## What you are asked to do
Rewrite the records below, replacing "Image resolution" with "Screen resolution" wherever it occurs and leaving everything else unchanged.
▼
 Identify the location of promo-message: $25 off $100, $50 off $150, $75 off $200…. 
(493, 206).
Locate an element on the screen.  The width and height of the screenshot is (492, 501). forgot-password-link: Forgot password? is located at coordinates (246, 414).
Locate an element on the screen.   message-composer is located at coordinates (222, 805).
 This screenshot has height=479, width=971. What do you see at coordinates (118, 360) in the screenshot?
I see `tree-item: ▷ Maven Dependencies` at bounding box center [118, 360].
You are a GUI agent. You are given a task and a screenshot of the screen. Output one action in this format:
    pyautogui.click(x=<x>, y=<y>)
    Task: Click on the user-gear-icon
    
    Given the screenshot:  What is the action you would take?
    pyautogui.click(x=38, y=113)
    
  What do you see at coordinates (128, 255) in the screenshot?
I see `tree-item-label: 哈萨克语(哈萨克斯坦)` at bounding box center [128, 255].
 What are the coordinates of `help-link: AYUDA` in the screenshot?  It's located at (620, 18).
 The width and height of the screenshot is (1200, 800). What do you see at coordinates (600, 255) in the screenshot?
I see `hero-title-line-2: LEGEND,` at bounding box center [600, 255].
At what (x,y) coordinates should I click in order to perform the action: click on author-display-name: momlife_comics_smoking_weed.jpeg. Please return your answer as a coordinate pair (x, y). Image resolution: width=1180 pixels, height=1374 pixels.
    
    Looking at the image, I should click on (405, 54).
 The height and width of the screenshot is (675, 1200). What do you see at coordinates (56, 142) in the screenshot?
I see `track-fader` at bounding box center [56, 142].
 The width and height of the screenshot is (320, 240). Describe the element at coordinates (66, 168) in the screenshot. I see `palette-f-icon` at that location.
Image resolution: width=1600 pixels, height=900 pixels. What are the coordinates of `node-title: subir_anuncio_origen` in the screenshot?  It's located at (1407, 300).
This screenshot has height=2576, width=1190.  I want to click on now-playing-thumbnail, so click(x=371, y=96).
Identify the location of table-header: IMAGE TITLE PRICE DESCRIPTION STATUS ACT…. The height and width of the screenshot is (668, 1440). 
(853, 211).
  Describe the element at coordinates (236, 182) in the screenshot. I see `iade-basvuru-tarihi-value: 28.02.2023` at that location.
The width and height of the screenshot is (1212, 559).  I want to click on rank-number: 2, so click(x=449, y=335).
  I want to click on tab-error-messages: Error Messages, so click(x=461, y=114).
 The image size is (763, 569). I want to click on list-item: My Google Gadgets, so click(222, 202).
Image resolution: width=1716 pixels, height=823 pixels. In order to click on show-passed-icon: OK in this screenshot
▲
## Result of the exercise
 Identify the location of promo-message: $25 off $100, $50 off $150, $75 off $200…. 
(493, 206).
Locate an element on the screen.  The width and height of the screenshot is (492, 501). forgot-password-link: Forgot password? is located at coordinates (246, 414).
Locate an element on the screen.   message-composer is located at coordinates (222, 805).
 This screenshot has height=479, width=971. What do you see at coordinates (118, 360) in the screenshot?
I see `tree-item: ▷ Maven Dependencies` at bounding box center [118, 360].
You are a GUI agent. You are given a task and a screenshot of the screen. Output one action in this format:
    pyautogui.click(x=<x>, y=<y>)
    Task: Click on the user-gear-icon
    
    Given the screenshot:  What is the action you would take?
    pyautogui.click(x=38, y=113)
    
  What do you see at coordinates (128, 255) in the screenshot?
I see `tree-item-label: 哈萨克语(哈萨克斯坦)` at bounding box center [128, 255].
 What are the coordinates of `help-link: AYUDA` in the screenshot?  It's located at (620, 18).
 The width and height of the screenshot is (1200, 800). What do you see at coordinates (600, 255) in the screenshot?
I see `hero-title-line-2: LEGEND,` at bounding box center [600, 255].
At what (x,y) coordinates should I click in order to perform the action: click on author-display-name: momlife_comics_smoking_weed.jpeg. Please return your answer as a coordinate pair (x, y). Screen resolution: width=1180 pixels, height=1374 pixels.
    
    Looking at the image, I should click on (405, 54).
 The height and width of the screenshot is (675, 1200). What do you see at coordinates (56, 142) in the screenshot?
I see `track-fader` at bounding box center [56, 142].
 The width and height of the screenshot is (320, 240). Describe the element at coordinates (66, 168) in the screenshot. I see `palette-f-icon` at that location.
Screen resolution: width=1600 pixels, height=900 pixels. What are the coordinates of `node-title: subir_anuncio_origen` in the screenshot?  It's located at (1407, 300).
This screenshot has height=2576, width=1190.  I want to click on now-playing-thumbnail, so click(x=371, y=96).
Identify the location of table-header: IMAGE TITLE PRICE DESCRIPTION STATUS ACT…. The height and width of the screenshot is (668, 1440). 
(853, 211).
  Describe the element at coordinates (236, 182) in the screenshot. I see `iade-basvuru-tarihi-value: 28.02.2023` at that location.
The width and height of the screenshot is (1212, 559).  I want to click on rank-number: 2, so click(x=449, y=335).
  I want to click on tab-error-messages: Error Messages, so click(x=461, y=114).
 The image size is (763, 569). I want to click on list-item: My Google Gadgets, so click(222, 202).
Screen resolution: width=1716 pixels, height=823 pixels. In order to click on show-passed-icon: OK in this screenshot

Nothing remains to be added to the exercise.